Through the Lens of Turkey’s Macro Dynamics and Expert Commentary
As financial markets gear up for the unfolding macroeconomic landscape of 2026, the Turkish lira’s exchange rate against the US dollar remains a focal barometer of confidence in Ankara’s economic policy. The USD/TRY pair has been shaped by persistent inflation, evolving monetary strategy, and global capital flows. While specific published forecasts by economist Deniz Akyıl for the USD/TRY rate remain elusive in academic and institutional releases, we can weave together broader expert expectations with the kinds of analytical themes he often discusses publicly—such as inflation pressures, interest rate outlooks, and FX volatility—to offer a nuanced outlook for 2026.
The lira’s performance against the dollar is inextricably linked to Turkey’s inflation trajectory and its central bank’s approach to interest rates. Turkey has grappled with high inflation for years, and while there have been signs of gradual decline, price stability remains distant. Multilateral forecasters like BBVA Research project continued depreciation of the lira relative to the dollar through 2026, estimating USD/TRY around 52 by end-2026 under baseline assumptions of subdued nominal depreciation coupled with inflation in the mid-20s percentage range. bbvaresearch.com
Official planning documents and medium-term projections have also pointed toward continued lira weakening, with estimates of USD/TRY near roughly 46–48 in 2026, reflecting both currency pass-through and Turkey’s inflation objectives. foreck.info
Financial institutions provide a spectrum of forecasts for the coming year:
Goldman Sachs and other major global banks see USD/TRY vulnerable to sustained upward pressure through 2026, partly driven by central bank rate cuts and structural vulnerabilities in the Turkish economy.

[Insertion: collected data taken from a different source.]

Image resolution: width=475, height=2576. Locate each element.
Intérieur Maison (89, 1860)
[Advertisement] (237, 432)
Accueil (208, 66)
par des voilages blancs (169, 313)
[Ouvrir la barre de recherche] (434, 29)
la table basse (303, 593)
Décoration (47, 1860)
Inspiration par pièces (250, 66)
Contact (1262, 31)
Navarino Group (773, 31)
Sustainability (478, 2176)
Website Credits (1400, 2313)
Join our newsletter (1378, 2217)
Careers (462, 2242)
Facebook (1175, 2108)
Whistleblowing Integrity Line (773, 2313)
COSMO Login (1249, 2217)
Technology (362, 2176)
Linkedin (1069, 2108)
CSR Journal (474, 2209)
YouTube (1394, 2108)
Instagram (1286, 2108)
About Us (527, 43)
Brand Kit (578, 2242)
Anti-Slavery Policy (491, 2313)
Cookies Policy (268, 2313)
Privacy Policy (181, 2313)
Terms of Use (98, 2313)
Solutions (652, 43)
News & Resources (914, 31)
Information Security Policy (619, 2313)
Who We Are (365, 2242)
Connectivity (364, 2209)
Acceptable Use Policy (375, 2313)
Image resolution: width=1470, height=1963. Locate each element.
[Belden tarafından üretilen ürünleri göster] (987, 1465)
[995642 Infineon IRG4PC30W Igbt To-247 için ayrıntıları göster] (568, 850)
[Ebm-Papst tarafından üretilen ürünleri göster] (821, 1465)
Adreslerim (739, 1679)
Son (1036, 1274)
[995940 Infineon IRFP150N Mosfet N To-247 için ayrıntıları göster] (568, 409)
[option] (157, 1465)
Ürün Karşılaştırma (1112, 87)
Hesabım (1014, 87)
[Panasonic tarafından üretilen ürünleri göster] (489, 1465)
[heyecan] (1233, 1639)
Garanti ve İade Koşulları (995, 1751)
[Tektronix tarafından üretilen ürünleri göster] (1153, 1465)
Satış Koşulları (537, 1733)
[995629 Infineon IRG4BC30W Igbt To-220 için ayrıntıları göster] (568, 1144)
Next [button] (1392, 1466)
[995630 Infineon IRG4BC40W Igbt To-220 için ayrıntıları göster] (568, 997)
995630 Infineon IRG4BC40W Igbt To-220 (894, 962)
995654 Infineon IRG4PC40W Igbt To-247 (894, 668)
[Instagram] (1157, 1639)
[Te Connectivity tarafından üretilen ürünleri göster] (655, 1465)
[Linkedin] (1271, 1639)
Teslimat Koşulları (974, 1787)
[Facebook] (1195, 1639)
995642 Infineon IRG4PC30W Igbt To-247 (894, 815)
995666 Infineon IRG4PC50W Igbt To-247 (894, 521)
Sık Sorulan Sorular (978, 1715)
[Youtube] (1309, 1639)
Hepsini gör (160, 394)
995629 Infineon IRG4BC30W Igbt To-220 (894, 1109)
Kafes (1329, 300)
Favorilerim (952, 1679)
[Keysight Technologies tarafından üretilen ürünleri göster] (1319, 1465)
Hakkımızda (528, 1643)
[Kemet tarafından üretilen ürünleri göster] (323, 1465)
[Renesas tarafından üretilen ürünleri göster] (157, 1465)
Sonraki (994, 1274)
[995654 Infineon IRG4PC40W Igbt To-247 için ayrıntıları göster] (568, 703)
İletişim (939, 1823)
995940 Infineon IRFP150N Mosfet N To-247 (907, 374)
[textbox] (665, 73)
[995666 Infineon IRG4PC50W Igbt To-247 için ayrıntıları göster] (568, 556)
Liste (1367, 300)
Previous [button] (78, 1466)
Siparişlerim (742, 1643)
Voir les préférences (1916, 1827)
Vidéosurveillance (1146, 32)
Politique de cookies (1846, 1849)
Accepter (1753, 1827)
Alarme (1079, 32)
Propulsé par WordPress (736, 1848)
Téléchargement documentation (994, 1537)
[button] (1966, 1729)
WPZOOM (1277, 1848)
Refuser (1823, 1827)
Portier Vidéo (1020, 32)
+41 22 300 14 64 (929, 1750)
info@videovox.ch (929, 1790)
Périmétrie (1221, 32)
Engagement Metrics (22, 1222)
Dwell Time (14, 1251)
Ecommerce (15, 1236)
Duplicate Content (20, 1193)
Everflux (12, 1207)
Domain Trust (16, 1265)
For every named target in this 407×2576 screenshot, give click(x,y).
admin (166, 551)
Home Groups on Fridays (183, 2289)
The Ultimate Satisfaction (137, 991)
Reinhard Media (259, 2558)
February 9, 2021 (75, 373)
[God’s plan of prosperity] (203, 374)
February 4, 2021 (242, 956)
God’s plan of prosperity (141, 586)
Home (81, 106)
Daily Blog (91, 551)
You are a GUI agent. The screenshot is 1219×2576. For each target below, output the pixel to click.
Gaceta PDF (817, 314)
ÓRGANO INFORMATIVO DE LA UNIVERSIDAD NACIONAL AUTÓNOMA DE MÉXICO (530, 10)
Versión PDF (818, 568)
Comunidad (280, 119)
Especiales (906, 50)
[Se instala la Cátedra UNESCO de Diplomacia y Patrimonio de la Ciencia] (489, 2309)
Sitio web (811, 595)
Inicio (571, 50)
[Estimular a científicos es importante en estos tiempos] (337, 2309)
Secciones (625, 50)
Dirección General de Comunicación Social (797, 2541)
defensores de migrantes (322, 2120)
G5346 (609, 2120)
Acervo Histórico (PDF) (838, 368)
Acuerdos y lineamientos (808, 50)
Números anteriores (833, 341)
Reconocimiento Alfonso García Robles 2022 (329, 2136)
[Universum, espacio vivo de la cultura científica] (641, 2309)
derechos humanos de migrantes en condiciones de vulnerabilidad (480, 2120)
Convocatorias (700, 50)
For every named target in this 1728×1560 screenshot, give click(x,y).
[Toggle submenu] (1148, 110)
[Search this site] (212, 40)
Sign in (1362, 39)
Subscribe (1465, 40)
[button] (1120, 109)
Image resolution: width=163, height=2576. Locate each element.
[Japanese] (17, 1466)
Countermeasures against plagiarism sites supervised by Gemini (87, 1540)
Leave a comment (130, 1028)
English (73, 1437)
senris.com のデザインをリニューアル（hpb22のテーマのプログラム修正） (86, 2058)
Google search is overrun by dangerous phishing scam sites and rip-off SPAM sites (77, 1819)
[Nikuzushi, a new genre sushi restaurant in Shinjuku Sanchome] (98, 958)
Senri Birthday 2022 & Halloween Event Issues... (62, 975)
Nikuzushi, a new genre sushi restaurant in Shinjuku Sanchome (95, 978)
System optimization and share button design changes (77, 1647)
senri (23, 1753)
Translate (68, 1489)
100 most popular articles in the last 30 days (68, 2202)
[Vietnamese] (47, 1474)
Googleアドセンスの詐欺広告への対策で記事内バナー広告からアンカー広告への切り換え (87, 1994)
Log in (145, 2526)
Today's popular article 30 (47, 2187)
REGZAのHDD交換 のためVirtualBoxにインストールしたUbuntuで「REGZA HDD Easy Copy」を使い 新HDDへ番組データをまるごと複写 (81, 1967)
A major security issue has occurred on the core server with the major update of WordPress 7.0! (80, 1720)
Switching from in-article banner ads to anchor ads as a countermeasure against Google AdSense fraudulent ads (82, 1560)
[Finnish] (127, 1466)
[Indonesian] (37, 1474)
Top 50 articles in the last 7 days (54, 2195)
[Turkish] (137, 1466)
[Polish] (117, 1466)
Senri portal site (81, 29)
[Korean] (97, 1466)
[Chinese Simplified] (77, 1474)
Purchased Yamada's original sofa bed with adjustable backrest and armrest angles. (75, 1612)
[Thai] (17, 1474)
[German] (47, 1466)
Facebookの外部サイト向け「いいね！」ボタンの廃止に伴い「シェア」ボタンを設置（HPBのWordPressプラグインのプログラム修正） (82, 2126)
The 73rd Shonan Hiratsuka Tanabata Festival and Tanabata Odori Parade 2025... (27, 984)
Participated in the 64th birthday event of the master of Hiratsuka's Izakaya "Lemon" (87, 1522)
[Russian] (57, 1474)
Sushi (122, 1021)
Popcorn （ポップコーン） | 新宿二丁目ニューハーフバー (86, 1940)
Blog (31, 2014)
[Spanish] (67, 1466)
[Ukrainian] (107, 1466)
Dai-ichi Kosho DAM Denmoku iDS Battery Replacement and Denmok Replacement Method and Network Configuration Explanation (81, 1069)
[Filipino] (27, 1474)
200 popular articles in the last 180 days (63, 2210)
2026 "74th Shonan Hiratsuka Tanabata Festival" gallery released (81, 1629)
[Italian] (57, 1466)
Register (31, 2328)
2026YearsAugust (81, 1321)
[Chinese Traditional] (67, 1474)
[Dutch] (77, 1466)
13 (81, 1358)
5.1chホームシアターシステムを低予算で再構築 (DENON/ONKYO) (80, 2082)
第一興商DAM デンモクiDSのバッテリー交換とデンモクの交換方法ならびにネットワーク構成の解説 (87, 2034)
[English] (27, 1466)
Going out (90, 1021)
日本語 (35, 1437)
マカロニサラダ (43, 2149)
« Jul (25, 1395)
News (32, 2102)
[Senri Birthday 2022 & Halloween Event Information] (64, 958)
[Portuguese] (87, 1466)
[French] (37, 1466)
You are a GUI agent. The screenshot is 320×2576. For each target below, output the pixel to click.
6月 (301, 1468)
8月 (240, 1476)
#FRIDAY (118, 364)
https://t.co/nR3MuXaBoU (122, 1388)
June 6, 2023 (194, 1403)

Capital.com
JPMorgan economists project a year-end 2026 USD/TRY fare in the low-to-mid-50s, assuming a series of rate cuts across successive policy meetings. CNBC-e
Meanwhile, independent models and consensus data indicate a market expectation that the dollar may continue to gain relative value over the Turkish lira, notably if inflation remains sticky and real interest rates head lower. Capital.com
Economists who discuss Turkey’s currency dynamics—like Devrim Akyıl, known for highlighting structural pressures on the lira and risks of depreciation—frequently focus on themes that resonate with the macro forecasts above. In Akyıl’s broader commentary, he highlights how inflation, central bank credibility, and shifts in asset allocation (e.g., away from the lira) can amplify FX volatility. If these themes persist, they would be consistent with a scenario in which the dollar retains strength against the lira. YouTube
Even if Akyıl has not published a specific numeric forecast for 2026’s USD/TRY, his emphasis in commentary on currency risk and inflation dynamics aligns logically with a market still pricing in nominal depreciation pressures.
Based on credible institutional forecasts and market indicators, here is a plausible USD/TRY range for 2026:
📌 Base Case Scenario
USD/TRY settles near 48–55 by year-end 2026, reflecting ongoing inflation, moderate policy easing, and global risk dynamics.
📌 Bullish Lira Scenario (Relative Strength)
Stronger than expected disinflation and stabilizing macro statistics could temper lira losses, keeping the pair below ~46.
📌 Bearish Lira Scenario
If inflation outpaces expectations and policy signals lag, the exchange rate could breach the mid-50s, reinforcing structural depreciation trends seen in recent years.
These scenarios reflect a convergence of expert analyses, acknowledging the significant uncertainty inherent in predicting FX levels in a high-volatility emerging market context.